Reviewed by GREG KING
Director: Steve James.
Another must see for film buffs!
Life Itself is a revealing and deeply personal documentary about the late Roger Ebert, the doyen of film critics who was for forty years the film reviewer for Chicago’s Sun Times newspaper. He passed away in 2013 following a long battle with cancer and ill health.
Knowledgeable about world cinema, Ebert was the definitive mainstream and populist film reviewer, but he also had the power to make or break a film with his reviews. His reviews often had a more personal take on the film and the broader themes, and his style struck a chord with readers. As well as writing numerous books on cinema, Ebert also scripted Russ Meyer’s ill-fated and tacky 1970s sex and sin drama Beyond The Valley Of The Dolls.
While the cancer may have silenced Ebert’s voice it didn’t destroy his spirit, and he found a new audience via the Internet and his blog. However, I found some of this material dealing with his hospitalisation and difficult recuperation a little sad and depressing. Some of the scenes depicting Ebert’s ailing health are painful to watch at times. Stephen Stanton reads passages from Ebert’s book Life Itself, giving an emotional voice to his memoirs.
This loving and poignant documentary from Chicago filmmaker Steve James (Hoop Dreams, etc) is an affectionate tribute to Ebert, who loved movies, loved words, and had a huge appetite for life itself. In some ways, James is repaying Ebert for helping to launch his career, when the esteemed reviewer championed his Hoop Dreams.
Life Itself was made with the full cooperation and support of Ebert and his wife Chaz, so James has had access to lots of personal photographs and videos, and is able to gain some intimate insights into the respected journalist and his life. James has also been granted access to film Ebert in his hospital, showing the ravages of his cancer. But he also captures that indomitable spirit and humour that was part of his character.
There are plenty of little gems in the film, with some wonderful anecdotes about his early career as a young journalist and his battle with alcoholism. There is plenty of archival material, photographs and plenty of film clips. There are a number of interviews with colleagues, that give some insights in Ebert’s character, and fellow film critics like Richard Corliss speak of his passion for cinema.

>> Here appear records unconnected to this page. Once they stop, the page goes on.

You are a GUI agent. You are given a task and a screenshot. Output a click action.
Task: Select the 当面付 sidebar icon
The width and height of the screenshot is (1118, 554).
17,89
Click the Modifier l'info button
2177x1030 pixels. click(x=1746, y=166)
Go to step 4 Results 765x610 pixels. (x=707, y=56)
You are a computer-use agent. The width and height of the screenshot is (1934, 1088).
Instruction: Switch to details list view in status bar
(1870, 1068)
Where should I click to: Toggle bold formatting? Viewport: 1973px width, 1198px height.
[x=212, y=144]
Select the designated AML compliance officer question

Filmmakers like Martin Scorsese (who is also one of the executive producers of the documentary) and Werner Herzog talk about his influence and importance, while Errol Morris talks about how Ebert’s praise for his first documentary basically launched his career.
However, some of the most entertaining parts deal with his prickly relationship with rival critic Gene Siskel, with whom he hosted a popular and long running weekly television show At The Movies. There was a deep professional rivalry between the pair, and I wanted to see more of their entertaining verbal stoushes and amusing outtakes. James probes their complex relationship with some film clips and revealing interviews with Siskel’s widow. The show itself was hugely popular and provided the template for our own David and Margaret At The Movies.
Life Itself is a fitting celebration of the life and career of Ebert, and something of a moving elegy. But, like many film buffs, I wish there was more of his views on cinema and more examples of his reviews and insights into some of his favourite films and filmmakers, and a bit less of his health issues.